I am compelled to inform you that, after reviewing all the available evidence, I have concluded that the NIH gain of function research led to the development of a more lethal, more transmissible coronavirus, and that the same stakeholders involved in the development of this bioweapon leveraged the global terror and fear that this bioweapon produced to advance a political narrative that would ultimately decimate individual rights and bodily autonomy by making Americans submit to an injection that makes every recipient’s body manufacture the gain of function bioweapon spike protein.

Links for references on Theresa’s slide:
Fauci emails – see p. 2286
Patents timeline (Dr David Martin)
Isn’t the DoD mandating their entire force get vaccinated the highest endorsement for safety a drug could receive? Which of our enemies would not want to get a number of key people in authority to mandate the injection of our entire fighting force with a drug that could compromise the short and long-term health of our force and thereby disable our national defence?

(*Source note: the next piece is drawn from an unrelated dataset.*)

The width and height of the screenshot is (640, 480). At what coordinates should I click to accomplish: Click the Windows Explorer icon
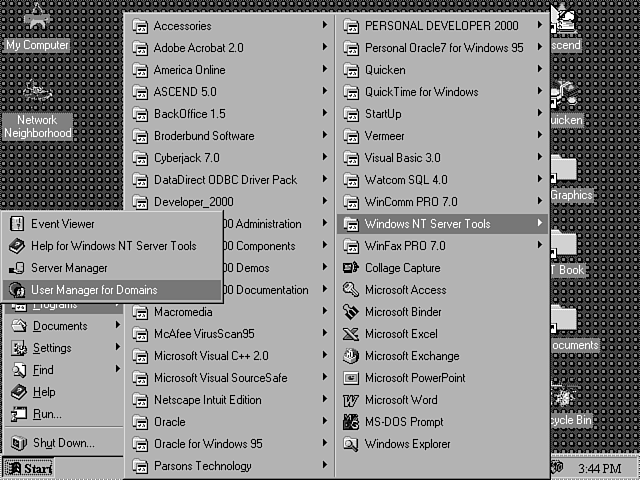pyautogui.click(x=350, y=444)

Time has now proven that not only does this experimental drug not protect individuals against infection or prevent transmission, but it also poses an unacceptable level of harm and risk to patients. So why do senior military leaders committed to the health and readiness of our military continue to implement policies that will purge hundreds of thousands of service members out of the armed forces for refusing to consent to being injected with an ineffective and dangerous drug?
Is it possible that the $97m a day pharmaceutical companies are making is compromising our military?

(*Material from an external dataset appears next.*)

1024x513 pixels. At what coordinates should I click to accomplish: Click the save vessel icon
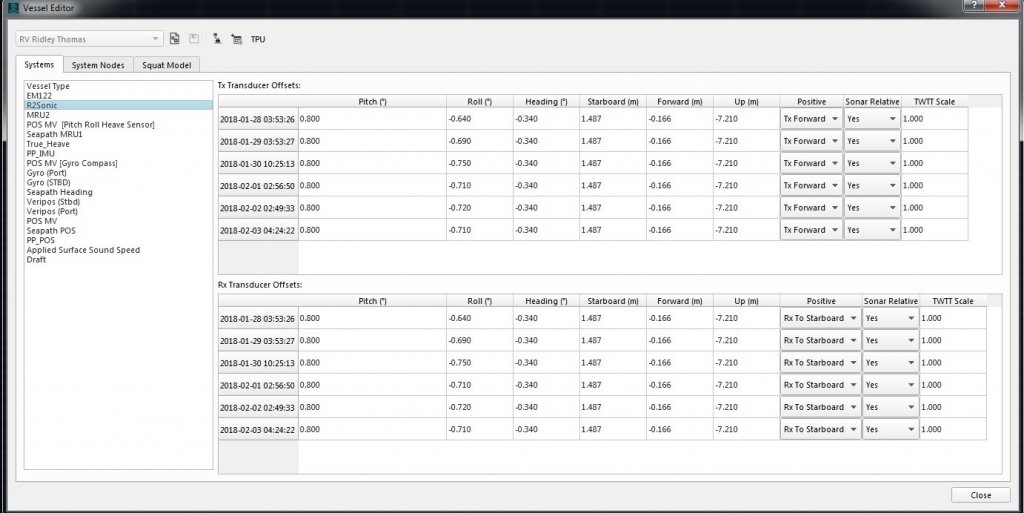tap(193, 39)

Under the guise of ‘medical readiness’, top leaders demanded execution of unlawful orders for service members to get vaccinated with a fully FDA-approved vaccine, all the while knowing that not a single vial of [it] existed in the United States. So the law was subverted by convincing commanders that the EUA and fully FDA-approved products were interchangeable.
Tell that to my 24-year-old pilot with permanent cardiac heart damage, who has no legal recourse for financial restitution from the same pharmaceutical companies making record-breaking profits off the product that destroyed his future.
Since there is no FDA-approved vaccine available in the United States, every pilot who received a vaccine is flying in violation of FAA policy.